Es una historia larga pero la abreviaré, para no aburrir.


En mis años de adolescencia practiqué muchos deportes, fútbol, natación y atletismo eran mis aficiones físicas. Estas actividades, al llegar a la universidad, se redujeron drásticamente, incluso eran consideradas absolutamente “superfluas o negativas” (¿?) por algunos profesores, para sorpresa mía.


Llegando ya al 4° año de carrera, disminuyeron un poco las exigencias matemáticas y quedaba algo de tiempo para actividades extra programáticas.


Un día un compañero de curso me invitó a presenciar una clase de alguna disciplina oriental recién llegada a Chile, pero sin saber explicarme de que se trataba realmente. Recuerdo haber concurrido a un lugar en el centro de Santiago donde encontré a un grupo de jóvenes vestidos con atuendos color blanco y cinturones de diversos colores. Recién allí supe que se trataba de una clase de algo llamado karate.


Estuve una hora fascinado observando sus movimientos similares a una danza guerrera y me di cuenta que esa era una disciplina que quería empezar a practicar de inmediato. Sin embargo, esto no pudo hacerse realidad por diferentes circunstancias ajenas a mi voluntad.

Pero ya me había “picado el bichito”, comencé a conversar con algunos compañeros y decidimos iniciar a comienzos del año siguiente la práctica regular de aquello que consideramos (sin saberlo), sólo un deporte. Uno se consiguió un terreno, en realidad una especie de sitio eriazo, otro logró conseguir un “profesor particular”, se trataba de un funcionario de la embajada de Japón, quien por muy poco dinero estaba dispuesto a enseñarnos karate a este grupo de unos 10 entusiastas principiantes. En esos años había sólo un par de academias donde se enseñaba este arte o “camino de la mano vacía” y por un costo mucho más alto de lo que nos pedía nuestro profe “legítimamente” japonés.

Y entonces comenzó lo que se llama generalmente “por amor al arte” y recién entonces descubrimos que el karate era algo más que un deporte!


Entrenábamos 3 veces por semana si mal no recuerdo de 20 a 21:30 hrs, es decir 1,5 horas con un rigor japonés (o espartano), terminando cada clase empapados de sudor y bastante “golpeados” por nuestro instructor que nos contaba, chapurreando algo de español mezclado con inglés, que él sólo enseñaba de acuerdo al sistema que había aprendido de su maestro en Japón.


Entre otras prácticas habituales de Japón tuvimos que someternos al uso del Makiwara, una pieza de madera anclada al terreno envuelta con una especie de totora a la altura de los puños y que había que golpear unas 100 veces con cada mano hasta logra unos callos sobre los nudillos que aseguraban golpes temibles para el oponente y cero daño para uno mismo. Y cuando nuestro sensei japonés estaba “acelerado” nos invitaba a subir trotando el fin de semana, el cerro Lo Curro hasta donde terminaba el pavimento!!!

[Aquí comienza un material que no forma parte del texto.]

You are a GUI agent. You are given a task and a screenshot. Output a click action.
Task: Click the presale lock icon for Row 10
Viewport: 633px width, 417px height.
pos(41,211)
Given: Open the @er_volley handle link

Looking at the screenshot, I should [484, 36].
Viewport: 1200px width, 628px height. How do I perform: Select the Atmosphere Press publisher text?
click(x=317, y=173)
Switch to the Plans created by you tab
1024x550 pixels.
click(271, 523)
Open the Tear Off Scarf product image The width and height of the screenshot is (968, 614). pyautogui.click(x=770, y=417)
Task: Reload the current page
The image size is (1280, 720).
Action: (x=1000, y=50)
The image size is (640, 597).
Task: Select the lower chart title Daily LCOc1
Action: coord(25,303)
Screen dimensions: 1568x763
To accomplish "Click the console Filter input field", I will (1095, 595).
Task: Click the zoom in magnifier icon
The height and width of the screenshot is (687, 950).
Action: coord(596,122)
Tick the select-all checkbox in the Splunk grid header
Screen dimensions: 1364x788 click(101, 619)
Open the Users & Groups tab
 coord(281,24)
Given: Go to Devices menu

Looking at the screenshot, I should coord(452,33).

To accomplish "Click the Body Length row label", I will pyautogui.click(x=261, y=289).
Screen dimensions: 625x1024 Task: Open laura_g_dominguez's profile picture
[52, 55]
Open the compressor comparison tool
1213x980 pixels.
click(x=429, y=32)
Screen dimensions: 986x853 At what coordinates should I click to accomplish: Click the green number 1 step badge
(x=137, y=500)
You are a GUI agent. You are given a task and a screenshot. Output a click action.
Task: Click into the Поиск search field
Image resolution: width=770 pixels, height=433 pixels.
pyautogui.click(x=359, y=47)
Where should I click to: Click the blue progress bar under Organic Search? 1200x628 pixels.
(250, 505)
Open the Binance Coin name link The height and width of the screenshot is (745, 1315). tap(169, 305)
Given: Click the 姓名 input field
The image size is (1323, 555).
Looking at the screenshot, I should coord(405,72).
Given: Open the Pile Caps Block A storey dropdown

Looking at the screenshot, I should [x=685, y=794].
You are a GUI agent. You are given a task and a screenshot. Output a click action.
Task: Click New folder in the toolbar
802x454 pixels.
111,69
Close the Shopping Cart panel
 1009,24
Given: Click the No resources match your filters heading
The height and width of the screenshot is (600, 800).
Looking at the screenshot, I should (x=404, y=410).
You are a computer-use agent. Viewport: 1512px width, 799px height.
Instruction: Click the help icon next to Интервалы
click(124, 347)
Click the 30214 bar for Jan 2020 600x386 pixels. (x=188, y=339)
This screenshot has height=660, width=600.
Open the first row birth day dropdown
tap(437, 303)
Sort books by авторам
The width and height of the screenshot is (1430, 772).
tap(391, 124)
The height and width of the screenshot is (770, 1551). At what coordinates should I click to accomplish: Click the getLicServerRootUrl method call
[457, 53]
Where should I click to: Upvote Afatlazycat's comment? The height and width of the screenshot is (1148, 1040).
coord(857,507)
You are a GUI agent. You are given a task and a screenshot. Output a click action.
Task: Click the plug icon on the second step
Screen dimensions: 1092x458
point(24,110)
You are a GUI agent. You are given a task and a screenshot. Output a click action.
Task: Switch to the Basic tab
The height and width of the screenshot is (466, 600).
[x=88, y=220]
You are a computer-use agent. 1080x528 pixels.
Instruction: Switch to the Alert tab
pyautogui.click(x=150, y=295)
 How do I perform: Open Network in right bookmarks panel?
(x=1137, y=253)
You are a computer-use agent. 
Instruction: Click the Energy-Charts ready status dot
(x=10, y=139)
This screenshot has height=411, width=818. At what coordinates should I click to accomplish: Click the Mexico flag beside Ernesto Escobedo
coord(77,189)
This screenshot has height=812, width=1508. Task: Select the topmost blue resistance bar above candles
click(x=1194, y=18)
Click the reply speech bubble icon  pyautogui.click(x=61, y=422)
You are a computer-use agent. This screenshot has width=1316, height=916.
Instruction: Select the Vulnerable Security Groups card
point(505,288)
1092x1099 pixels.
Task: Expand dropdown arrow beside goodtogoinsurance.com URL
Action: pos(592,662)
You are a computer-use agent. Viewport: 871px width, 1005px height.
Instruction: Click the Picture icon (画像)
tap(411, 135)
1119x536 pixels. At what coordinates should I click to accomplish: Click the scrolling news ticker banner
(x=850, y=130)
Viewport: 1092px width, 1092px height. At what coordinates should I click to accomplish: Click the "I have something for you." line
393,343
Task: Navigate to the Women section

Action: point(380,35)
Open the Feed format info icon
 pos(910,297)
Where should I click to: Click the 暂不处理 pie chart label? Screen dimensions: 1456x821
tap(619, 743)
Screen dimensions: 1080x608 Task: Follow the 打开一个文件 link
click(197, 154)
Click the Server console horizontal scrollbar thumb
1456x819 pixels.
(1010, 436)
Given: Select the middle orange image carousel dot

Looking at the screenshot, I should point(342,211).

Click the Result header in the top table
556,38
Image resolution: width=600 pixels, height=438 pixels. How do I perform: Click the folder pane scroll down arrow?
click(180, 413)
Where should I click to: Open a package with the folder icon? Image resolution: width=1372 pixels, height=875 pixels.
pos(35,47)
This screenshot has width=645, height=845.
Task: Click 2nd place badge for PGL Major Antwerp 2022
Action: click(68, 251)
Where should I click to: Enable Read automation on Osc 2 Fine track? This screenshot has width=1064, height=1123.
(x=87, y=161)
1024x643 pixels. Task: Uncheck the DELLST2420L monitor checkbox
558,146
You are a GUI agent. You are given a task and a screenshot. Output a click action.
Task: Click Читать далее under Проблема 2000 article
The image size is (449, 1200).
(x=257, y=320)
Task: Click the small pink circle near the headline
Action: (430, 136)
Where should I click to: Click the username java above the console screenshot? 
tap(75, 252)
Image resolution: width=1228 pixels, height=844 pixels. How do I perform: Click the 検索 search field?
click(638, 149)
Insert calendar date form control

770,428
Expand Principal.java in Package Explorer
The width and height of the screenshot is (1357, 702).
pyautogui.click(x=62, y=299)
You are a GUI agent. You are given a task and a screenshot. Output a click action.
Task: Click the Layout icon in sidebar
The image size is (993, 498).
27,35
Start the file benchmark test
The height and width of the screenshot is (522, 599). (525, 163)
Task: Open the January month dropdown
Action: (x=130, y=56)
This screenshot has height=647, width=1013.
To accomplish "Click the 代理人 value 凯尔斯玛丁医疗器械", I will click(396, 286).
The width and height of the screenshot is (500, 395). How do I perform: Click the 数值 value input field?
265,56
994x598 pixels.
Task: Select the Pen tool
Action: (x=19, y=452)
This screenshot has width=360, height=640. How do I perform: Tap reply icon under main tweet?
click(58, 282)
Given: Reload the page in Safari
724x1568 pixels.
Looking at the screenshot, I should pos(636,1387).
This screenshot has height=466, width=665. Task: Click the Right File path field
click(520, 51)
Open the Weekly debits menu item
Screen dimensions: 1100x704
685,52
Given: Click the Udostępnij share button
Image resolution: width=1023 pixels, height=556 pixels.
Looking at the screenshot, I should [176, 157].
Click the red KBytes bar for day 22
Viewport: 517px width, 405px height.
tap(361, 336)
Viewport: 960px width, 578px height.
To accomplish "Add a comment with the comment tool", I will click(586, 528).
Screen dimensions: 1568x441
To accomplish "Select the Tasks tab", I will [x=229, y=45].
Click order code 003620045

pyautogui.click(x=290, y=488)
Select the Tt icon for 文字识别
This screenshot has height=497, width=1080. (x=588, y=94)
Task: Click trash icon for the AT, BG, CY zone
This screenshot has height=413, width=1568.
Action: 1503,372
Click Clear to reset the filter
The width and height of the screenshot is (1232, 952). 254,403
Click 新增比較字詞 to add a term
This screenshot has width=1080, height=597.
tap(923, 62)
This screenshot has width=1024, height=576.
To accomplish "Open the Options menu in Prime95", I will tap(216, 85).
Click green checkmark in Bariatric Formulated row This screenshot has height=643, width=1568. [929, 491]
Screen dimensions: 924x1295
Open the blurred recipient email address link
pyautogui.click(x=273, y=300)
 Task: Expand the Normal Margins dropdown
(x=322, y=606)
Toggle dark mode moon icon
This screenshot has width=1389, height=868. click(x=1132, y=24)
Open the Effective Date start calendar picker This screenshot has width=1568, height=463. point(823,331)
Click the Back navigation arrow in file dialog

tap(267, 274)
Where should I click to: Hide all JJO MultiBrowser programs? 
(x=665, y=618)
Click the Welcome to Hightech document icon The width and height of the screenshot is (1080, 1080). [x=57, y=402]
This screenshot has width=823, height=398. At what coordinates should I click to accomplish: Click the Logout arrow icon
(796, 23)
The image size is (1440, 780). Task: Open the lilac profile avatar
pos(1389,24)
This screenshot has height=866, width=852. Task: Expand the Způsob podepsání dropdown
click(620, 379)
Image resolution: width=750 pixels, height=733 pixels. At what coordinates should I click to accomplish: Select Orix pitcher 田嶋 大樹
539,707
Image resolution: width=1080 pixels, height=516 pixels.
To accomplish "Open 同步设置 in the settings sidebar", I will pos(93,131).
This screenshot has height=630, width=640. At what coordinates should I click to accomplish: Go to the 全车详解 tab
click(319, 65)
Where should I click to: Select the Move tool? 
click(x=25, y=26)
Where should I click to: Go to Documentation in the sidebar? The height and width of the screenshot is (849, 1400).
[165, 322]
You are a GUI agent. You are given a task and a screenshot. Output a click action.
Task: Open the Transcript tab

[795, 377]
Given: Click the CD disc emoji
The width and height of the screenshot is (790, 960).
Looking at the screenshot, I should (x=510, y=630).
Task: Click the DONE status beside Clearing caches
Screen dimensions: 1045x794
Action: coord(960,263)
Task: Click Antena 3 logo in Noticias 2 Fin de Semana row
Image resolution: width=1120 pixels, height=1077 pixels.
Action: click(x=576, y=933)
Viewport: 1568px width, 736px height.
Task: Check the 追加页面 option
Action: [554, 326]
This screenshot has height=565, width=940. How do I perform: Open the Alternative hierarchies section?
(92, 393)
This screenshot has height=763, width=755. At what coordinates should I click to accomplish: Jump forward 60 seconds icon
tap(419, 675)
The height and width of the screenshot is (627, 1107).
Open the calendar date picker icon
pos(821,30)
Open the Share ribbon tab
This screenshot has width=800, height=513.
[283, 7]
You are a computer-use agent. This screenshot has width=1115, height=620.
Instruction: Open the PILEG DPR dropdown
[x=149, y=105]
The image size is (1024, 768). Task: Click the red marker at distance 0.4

Fueron 2 años dichosos, el grupo se unió y se formaron grandes amistades, rara vez faltábamos a una clase y el entusiasmo se hacía cada vez mayor y creo que nunca tuve un mejor estado físico.


Terminada la carrera profesional, cada uno partió por su lado, muchos fuera del país, y yo a la semana de graduarme en 1968 estaba en un avión rumbo al sueño de mi vida: Alemania!, el país de mis ancestros paternos.


Curiosamente en Alemania prácticamente no se conocía el karate, solo el judo, de modo que dejé de practicar la disciplina que tanto me había apasionado.


Sin embargo, recorriendo librerías encontré un par de textos de un profesor alemán que había vivido en Japón y que intentaba divulgar el karate en Alemania. El primer tomo estaba dedicado a la descripción de los ejercicios físicos básicos de esta técnica y las rutinas de “katas”, es decir la combinación de golpes y bloqueos defensivos que yo había practicado y conocía.


Sin embargo, fue en el 2° tomo en el cual encontré lo que me dio luz sobre esta disciplina: allí se narraba el fundamento filosófico de las llamadas artes marciales. Allí encontré el código del Bushido, es decir, las normas que reglaban la vida de los samuráis, el código del honor y del deber (aves muy raras en la actualidad),…. Aquello cambió mi visión de la vida…..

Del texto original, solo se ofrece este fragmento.